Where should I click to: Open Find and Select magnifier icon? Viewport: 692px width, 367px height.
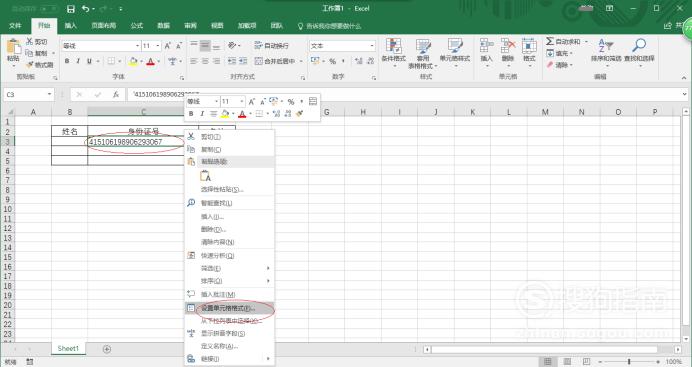tap(639, 46)
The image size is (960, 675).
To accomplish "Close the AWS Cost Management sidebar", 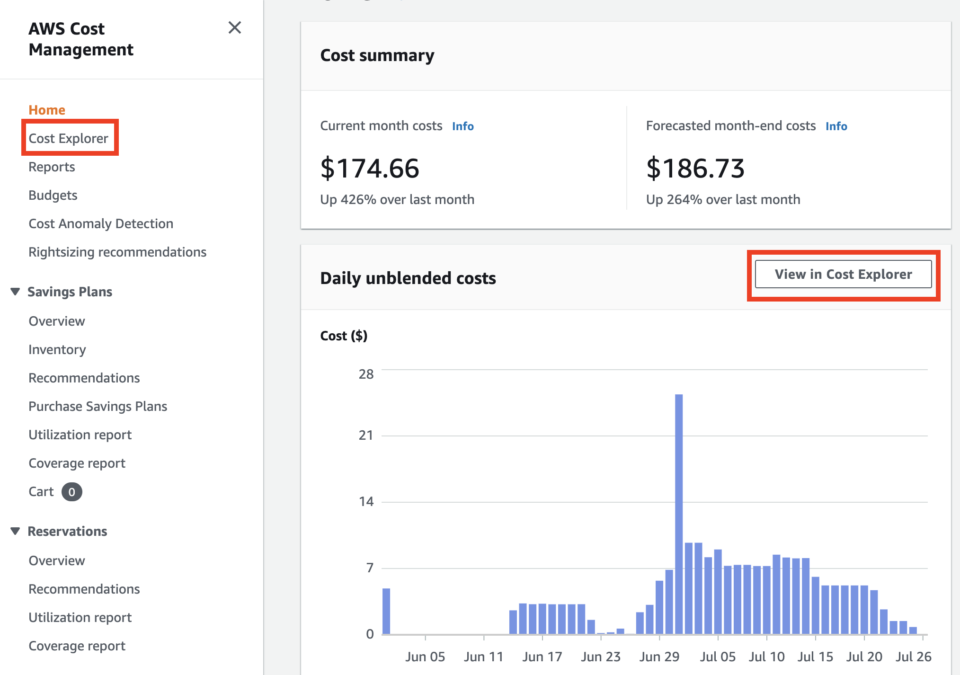I will click(x=234, y=28).
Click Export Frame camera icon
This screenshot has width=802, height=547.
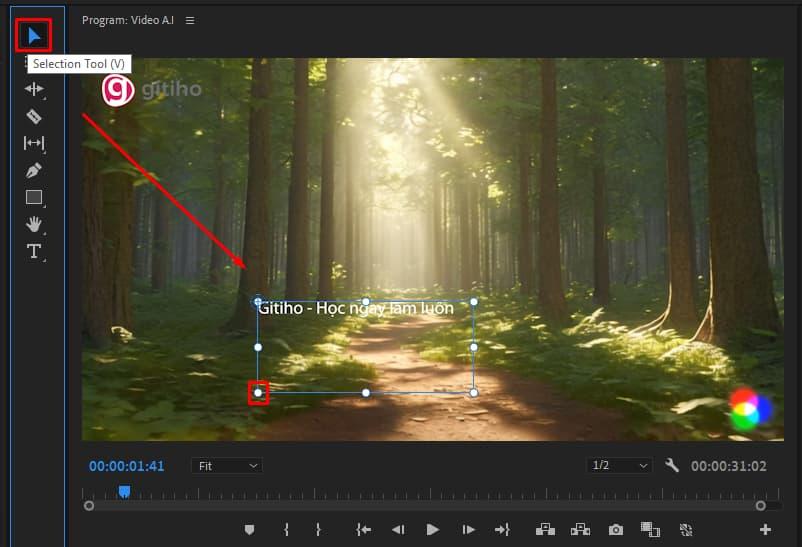pos(616,529)
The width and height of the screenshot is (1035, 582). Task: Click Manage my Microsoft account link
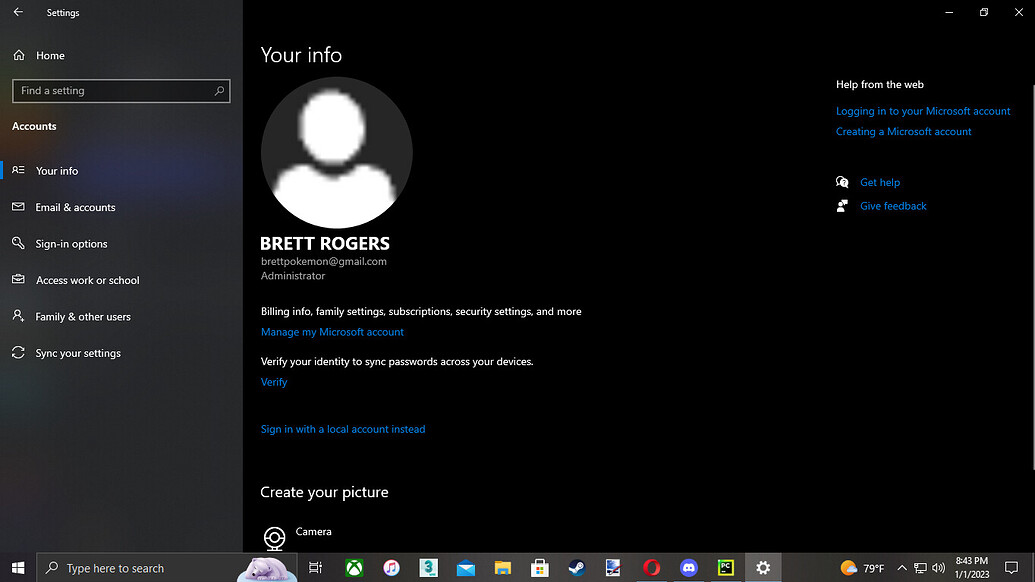click(x=332, y=332)
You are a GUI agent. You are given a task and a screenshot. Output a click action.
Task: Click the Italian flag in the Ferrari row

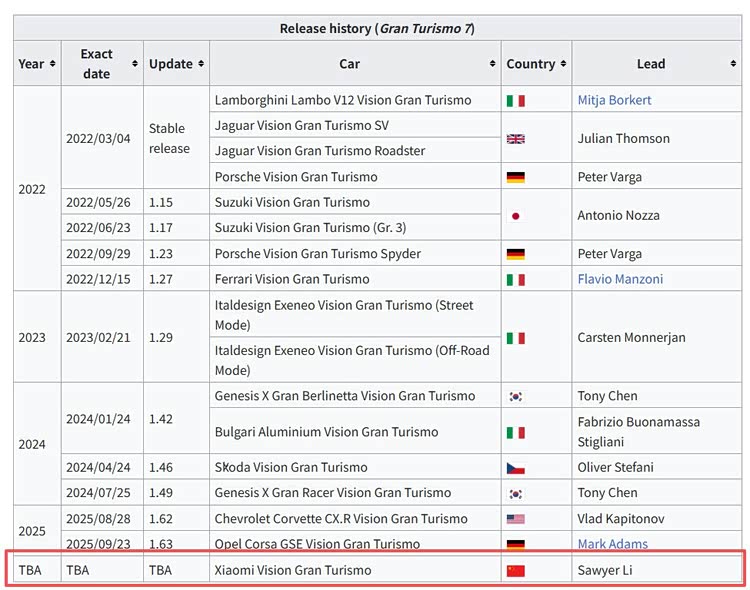(x=516, y=280)
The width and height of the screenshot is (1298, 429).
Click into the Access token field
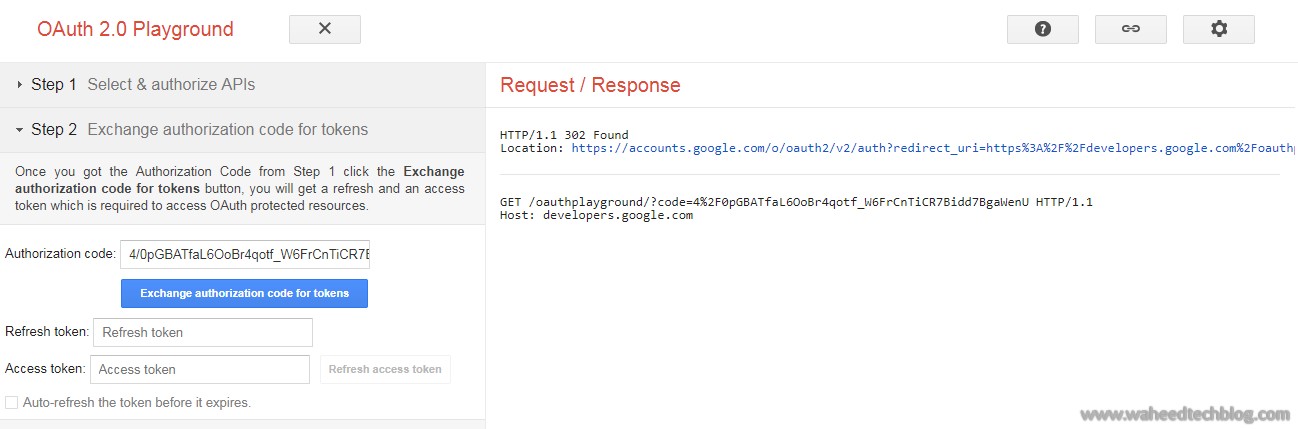(200, 369)
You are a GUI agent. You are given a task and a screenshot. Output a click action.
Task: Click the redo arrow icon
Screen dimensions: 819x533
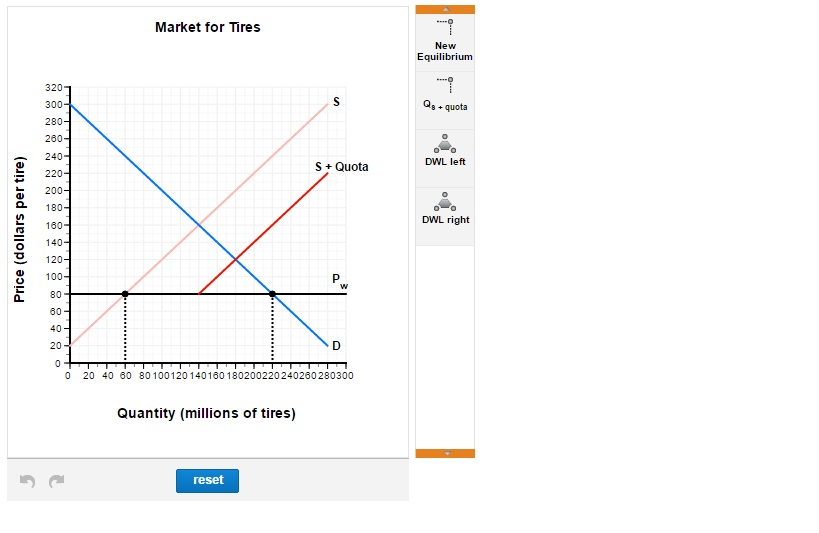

◆ ◆ ◆

- [Assigned task]: Starting at the line with "Click into the Access token field", write out every line exactly through the final line of the records above, both included, and skip the pictures.

- [Solved problem]:
Click into the Access token field
(200, 369)
You are a GUI agent. You are given a task and a screenshot. Output a click action.
Task: Click the redo arrow icon
Screen dimensions: 819x533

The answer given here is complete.